In order to assess the importance of excitonic effects, we have performed BSE calculations of the derivatives of the dielectric function for phonons with Γ, X and L wavevectors (corresponding to a 2 × 2 × 2 Γ-centered grid). Dielectric functions obtained on 12 × 12 × 12 wavevectors in the BZ have been averaged following the technique described in ref. 34 to reach samplings equivalent to 24 × 24 × 24. 3 valence bands and 6 conduction bands were used for the primitive cells, their numbers being increased proportionally with the number of atoms in the supercells. The model dielectric function described in ref. 57 with \({\varepsilon }^{\infty }=12\) has been used to calculate the screening matrix elements. A cut-off energy of 4 Ha is used to describe the screening matrix in reciprocal space.

In order to present a Raman spectrum obtained with a sufficient number of phonon frequencies in the BSE framework, we have interpolated the ratio between BSE and IPA intensities towards a non-shifted 4 × 4 × 4 k-point grid with a trilinear interpolation in reduced coordinates and used these ratios to correct the IPA intensities.

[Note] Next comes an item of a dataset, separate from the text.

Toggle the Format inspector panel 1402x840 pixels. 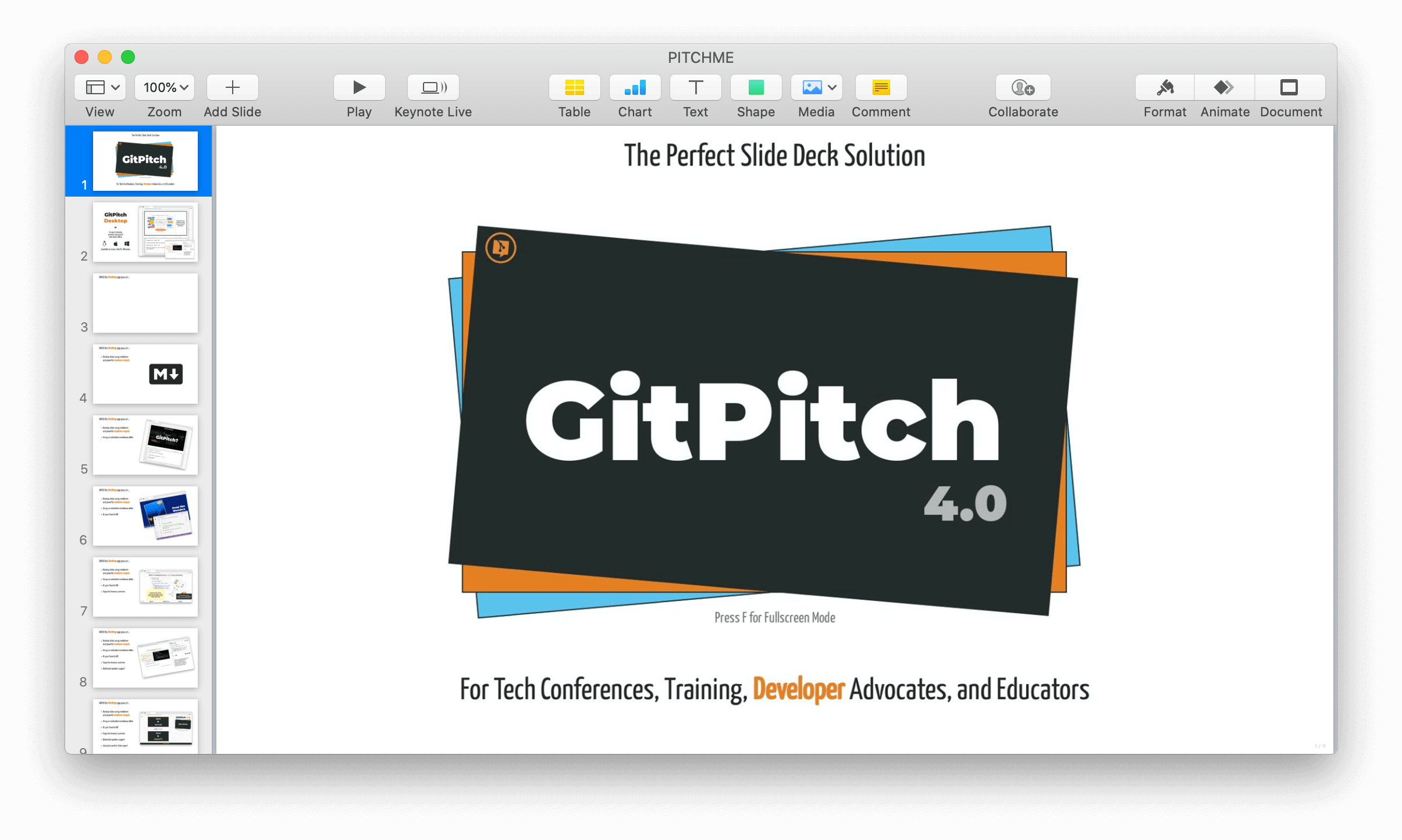[x=1165, y=87]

When integrated intensities are presented, the \({({\omega }_{L}-{\omega }_{R})}^{4}\) factor is discarded. This factor is present also in the Raman spectrum of reference wide-band gap materials, like \(Ca{F}_{2}\), to which the comparison is made in order to establish the absolute intensity. Hence, it can be discarded. Other factors are expected to be constant in wide band-gap materials.